As a journalist with Radio New Zealand I inevitably drifted from news into sport, and by my early 20’s was running the Christchurch sports office. Rugby was a staple, and the fact I was still playing helped immeasurably.

When Canterbury lifted the Shield in Hamilton in 1994, I watched, at the teams invitation, from the reserves bench. I still remember hulking prop Tala Kele squeezing over to make room.

Two years later I was touring South Africa with some of those same Canterbury players in my role as rugby editor for TVNZ. It was the last proper All Black tour, four test matches and four midweek games spread across one of the greatest rugby road trips going.  

Having never been further afield than Australia or the Pacific, South Africa was such an eye-opener for me, and a catalyst to pursue more opportunities like it. And they’d come thick and fast in the future, not so much with rugby,  but covering numerous conflicts and natural disasters around the globe. Rugby gave me that start.
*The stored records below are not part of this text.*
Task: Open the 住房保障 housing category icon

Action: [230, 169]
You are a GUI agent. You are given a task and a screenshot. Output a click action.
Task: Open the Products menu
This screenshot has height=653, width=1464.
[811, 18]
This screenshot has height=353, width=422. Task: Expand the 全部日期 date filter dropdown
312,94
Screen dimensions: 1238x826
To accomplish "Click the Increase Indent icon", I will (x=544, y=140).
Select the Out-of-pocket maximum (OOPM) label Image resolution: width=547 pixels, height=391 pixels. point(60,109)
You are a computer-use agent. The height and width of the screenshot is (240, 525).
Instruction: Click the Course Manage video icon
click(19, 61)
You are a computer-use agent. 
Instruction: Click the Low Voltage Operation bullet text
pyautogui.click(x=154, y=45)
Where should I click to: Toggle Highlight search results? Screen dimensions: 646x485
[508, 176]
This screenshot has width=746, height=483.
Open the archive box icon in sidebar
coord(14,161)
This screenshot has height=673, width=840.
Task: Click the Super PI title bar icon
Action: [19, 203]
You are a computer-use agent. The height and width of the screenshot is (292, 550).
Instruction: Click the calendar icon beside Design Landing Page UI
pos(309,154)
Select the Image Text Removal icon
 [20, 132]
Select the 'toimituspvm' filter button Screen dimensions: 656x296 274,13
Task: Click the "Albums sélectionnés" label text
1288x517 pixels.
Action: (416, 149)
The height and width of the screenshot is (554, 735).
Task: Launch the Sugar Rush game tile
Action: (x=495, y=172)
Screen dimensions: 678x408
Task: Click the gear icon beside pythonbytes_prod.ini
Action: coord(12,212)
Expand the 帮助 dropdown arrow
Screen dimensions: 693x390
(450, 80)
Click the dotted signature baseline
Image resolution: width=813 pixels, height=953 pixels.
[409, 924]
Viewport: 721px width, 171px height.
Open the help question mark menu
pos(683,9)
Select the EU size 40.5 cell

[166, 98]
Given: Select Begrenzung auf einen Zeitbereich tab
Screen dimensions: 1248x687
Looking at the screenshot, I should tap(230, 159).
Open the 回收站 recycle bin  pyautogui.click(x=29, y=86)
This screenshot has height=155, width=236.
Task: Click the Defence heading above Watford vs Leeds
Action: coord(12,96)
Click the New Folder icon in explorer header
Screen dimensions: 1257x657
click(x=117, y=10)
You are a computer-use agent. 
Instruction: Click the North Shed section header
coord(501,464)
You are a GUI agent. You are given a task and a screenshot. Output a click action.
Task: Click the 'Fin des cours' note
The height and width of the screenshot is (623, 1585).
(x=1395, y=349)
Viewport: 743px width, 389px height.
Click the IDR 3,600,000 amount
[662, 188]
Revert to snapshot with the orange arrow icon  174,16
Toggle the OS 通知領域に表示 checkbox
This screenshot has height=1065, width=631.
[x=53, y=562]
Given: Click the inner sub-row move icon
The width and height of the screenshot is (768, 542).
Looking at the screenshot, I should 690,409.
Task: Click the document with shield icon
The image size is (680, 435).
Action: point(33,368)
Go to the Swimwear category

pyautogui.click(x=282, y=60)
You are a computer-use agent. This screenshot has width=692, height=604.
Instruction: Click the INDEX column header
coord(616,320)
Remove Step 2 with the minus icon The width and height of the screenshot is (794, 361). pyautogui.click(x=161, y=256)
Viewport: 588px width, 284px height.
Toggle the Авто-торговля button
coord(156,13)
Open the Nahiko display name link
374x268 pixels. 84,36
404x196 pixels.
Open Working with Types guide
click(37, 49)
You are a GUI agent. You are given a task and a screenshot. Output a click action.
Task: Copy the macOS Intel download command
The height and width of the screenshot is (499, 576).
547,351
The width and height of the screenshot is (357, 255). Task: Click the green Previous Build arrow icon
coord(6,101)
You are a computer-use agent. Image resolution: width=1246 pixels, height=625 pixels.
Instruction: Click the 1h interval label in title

As a rugby player you always have the opportunity to make some impact on the result. As a rugby reporter you’re a working observer and analyst win or lose. But as a fan you have no control, no objectivity, you’re laid bare.

I felt all of that, that night at Eden Park ten years ago. To make it worse I knew my son Ben did too. Over the years I’d encouraged and nurtured his love of the game, through coaching or refereeing his games, or simply watching matches together. He saw my passion and ran with it.

Even at age eleven Ben knew enough about the game to realise the All Blacks could lose at any moment. Their World Cup hopes could be dashed. Waiting on the clock to run down was torture.

I have never watched a replay of the 2011 Rugby World Cup final, to be honest I couldn’t even bring myself to watch the movie dramatisation some years later.

My lasting memory from that night will always be the tears of relief Ben and I shared when the final whistle blew and the All Blacks were victorious.  

Me and my boy had been all in. We’d dared to believe ….and won.

Mike has asked NZ Rugby World to donate his fee for writing this piece to NZ Women’s Refuge and we are delighted to do so.